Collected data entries
=== Section Start ===
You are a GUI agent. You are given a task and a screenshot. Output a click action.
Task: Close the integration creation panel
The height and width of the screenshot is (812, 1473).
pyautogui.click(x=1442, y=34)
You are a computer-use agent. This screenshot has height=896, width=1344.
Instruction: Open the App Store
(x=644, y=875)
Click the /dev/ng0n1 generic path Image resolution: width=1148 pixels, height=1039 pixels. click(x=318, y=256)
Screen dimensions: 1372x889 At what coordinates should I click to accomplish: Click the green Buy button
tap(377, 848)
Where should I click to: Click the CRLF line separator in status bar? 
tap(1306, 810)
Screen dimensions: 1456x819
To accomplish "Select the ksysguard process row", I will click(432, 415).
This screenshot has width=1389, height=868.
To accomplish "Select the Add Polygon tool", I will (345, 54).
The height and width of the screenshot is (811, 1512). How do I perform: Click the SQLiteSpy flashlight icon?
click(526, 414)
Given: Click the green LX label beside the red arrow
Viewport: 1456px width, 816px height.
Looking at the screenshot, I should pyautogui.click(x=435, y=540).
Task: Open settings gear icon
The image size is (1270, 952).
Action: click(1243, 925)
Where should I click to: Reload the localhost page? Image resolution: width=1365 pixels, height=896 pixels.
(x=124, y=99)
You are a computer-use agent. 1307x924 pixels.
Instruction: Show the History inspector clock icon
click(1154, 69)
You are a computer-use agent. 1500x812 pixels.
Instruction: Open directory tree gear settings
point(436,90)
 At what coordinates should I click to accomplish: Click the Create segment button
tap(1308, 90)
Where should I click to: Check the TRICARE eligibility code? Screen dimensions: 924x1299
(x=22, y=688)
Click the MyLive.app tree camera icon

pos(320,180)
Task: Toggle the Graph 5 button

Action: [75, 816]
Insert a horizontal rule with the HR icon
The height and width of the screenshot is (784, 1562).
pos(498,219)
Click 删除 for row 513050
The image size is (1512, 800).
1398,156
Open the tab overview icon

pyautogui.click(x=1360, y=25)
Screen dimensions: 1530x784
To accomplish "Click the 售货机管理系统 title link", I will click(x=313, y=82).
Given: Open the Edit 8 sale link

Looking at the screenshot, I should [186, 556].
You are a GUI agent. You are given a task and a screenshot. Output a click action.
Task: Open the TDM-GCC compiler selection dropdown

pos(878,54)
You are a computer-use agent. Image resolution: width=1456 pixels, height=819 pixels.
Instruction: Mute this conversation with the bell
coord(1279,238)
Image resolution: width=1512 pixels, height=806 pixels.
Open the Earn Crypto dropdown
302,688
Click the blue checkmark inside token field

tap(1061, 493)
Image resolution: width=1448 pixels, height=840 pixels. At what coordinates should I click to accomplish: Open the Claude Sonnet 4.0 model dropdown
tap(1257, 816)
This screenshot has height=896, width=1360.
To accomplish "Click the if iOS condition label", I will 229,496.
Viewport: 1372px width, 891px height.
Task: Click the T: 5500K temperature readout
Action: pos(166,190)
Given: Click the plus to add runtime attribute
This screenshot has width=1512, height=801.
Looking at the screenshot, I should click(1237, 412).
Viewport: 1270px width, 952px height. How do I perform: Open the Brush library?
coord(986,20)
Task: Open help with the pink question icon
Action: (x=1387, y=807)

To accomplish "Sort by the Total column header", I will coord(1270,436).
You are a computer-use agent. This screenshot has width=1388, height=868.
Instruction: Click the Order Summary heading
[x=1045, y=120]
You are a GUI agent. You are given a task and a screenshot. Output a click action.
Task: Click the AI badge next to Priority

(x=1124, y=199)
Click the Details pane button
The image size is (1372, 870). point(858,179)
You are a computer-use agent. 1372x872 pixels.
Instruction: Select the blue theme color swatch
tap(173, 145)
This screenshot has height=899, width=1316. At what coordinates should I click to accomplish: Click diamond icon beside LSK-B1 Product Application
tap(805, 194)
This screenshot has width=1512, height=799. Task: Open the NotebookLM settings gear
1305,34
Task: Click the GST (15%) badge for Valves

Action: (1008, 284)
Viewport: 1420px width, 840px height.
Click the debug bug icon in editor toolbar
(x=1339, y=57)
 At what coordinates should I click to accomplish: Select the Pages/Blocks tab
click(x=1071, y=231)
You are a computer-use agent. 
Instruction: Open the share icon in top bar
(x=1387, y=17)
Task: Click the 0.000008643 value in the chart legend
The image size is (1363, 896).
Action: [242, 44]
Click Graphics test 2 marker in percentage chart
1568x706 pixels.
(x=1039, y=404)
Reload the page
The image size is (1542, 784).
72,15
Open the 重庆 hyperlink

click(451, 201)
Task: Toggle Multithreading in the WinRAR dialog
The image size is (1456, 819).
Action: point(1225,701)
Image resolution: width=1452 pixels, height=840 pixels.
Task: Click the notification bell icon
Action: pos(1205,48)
=== Section End ===
EXERCISE DETAILS —
Set down the preceding data verbatim. Every line belongs in the copy.

REPLY —
You are a GUI agent. You are given a task and a screenshot. Output a click action.
Task: Close the integration creation panel
The height and width of the screenshot is (812, 1473).
pyautogui.click(x=1442, y=34)
You are a computer-use agent. This screenshot has height=896, width=1344.
Instruction: Open the App Store
(x=644, y=875)
Click the /dev/ng0n1 generic path Image resolution: width=1148 pixels, height=1039 pixels. click(x=318, y=256)
Screen dimensions: 1372x889 At what coordinates should I click to accomplish: Click the green Buy button
tap(377, 848)
Where should I click to: Click the CRLF line separator in status bar? 
tap(1306, 810)
Screen dimensions: 1456x819
To accomplish "Select the ksysguard process row", I will click(432, 415).
This screenshot has width=1389, height=868.
To accomplish "Select the Add Polygon tool", I will (345, 54).
The height and width of the screenshot is (811, 1512). How do I perform: Click the SQLiteSpy flashlight icon?
click(526, 414)
Given: Click the green LX label beside the red arrow
Viewport: 1456px width, 816px height.
Looking at the screenshot, I should pyautogui.click(x=435, y=540).
Task: Open settings gear icon
The image size is (1270, 952).
Action: click(1243, 925)
Where should I click to: Reload the localhost page? Image resolution: width=1365 pixels, height=896 pixels.
(x=124, y=99)
You are a computer-use agent. 1307x924 pixels.
Instruction: Show the History inspector clock icon
click(1154, 69)
You are a computer-use agent. 1500x812 pixels.
Instruction: Open directory tree gear settings
point(436,90)
 At what coordinates should I click to accomplish: Click the Create segment button
tap(1308, 90)
Where should I click to: Check the TRICARE eligibility code? Screen dimensions: 924x1299
(x=22, y=688)
Click the MyLive.app tree camera icon

pos(320,180)
Task: Toggle the Graph 5 button

Action: [75, 816]
Insert a horizontal rule with the HR icon
The height and width of the screenshot is (784, 1562).
pos(498,219)
Click 删除 for row 513050
The image size is (1512, 800).
1398,156
Open the tab overview icon

pyautogui.click(x=1360, y=25)
Screen dimensions: 1530x784
To accomplish "Click the 售货机管理系统 title link", I will click(x=313, y=82).
Given: Open the Edit 8 sale link

Looking at the screenshot, I should [186, 556].
You are a GUI agent. You are given a task and a screenshot. Output a click action.
Task: Open the TDM-GCC compiler selection dropdown

pos(878,54)
You are a computer-use agent. Image resolution: width=1456 pixels, height=819 pixels.
Instruction: Mute this conversation with the bell
coord(1279,238)
Image resolution: width=1512 pixels, height=806 pixels.
Open the Earn Crypto dropdown
302,688
Click the blue checkmark inside token field

tap(1061, 493)
Image resolution: width=1448 pixels, height=840 pixels. At what coordinates should I click to accomplish: Open the Claude Sonnet 4.0 model dropdown
tap(1257, 816)
This screenshot has height=896, width=1360.
To accomplish "Click the if iOS condition label", I will 229,496.
Viewport: 1372px width, 891px height.
Task: Click the T: 5500K temperature readout
Action: pos(166,190)
Given: Click the plus to add runtime attribute
This screenshot has width=1512, height=801.
Looking at the screenshot, I should click(1237, 412).
Viewport: 1270px width, 952px height. How do I perform: Open the Brush library?
coord(986,20)
Task: Open help with the pink question icon
Action: (x=1387, y=807)

To accomplish "Sort by the Total column header", I will coord(1270,436).
You are a computer-use agent. This screenshot has width=1388, height=868.
Instruction: Click the Order Summary heading
[x=1045, y=120]
You are a GUI agent. You are given a task and a screenshot. Output a click action.
Task: Click the AI badge next to Priority

(x=1124, y=199)
Click the Details pane button
The image size is (1372, 870). point(858,179)
You are a computer-use agent. 1372x872 pixels.
Instruction: Select the blue theme color swatch
tap(173, 145)
This screenshot has height=899, width=1316. At what coordinates should I click to accomplish: Click diamond icon beside LSK-B1 Product Application
tap(805, 194)
This screenshot has width=1512, height=799. Task: Open the NotebookLM settings gear
1305,34
Task: Click the GST (15%) badge for Valves

Action: (1008, 284)
Viewport: 1420px width, 840px height.
Click the debug bug icon in editor toolbar
(x=1339, y=57)
 At what coordinates should I click to accomplish: Select the Pages/Blocks tab
click(x=1071, y=231)
You are a computer-use agent. 
Instruction: Open the share icon in top bar
(x=1387, y=17)
Task: Click the 0.000008643 value in the chart legend
The image size is (1363, 896).
Action: [242, 44]
Click Graphics test 2 marker in percentage chart
1568x706 pixels.
(x=1039, y=404)
Reload the page
The image size is (1542, 784).
72,15
Open the 重庆 hyperlink

click(451, 201)
Task: Toggle Multithreading in the WinRAR dialog
The image size is (1456, 819).
Action: point(1225,701)
Image resolution: width=1452 pixels, height=840 pixels.
Task: Click the notification bell icon
Action: pos(1205,48)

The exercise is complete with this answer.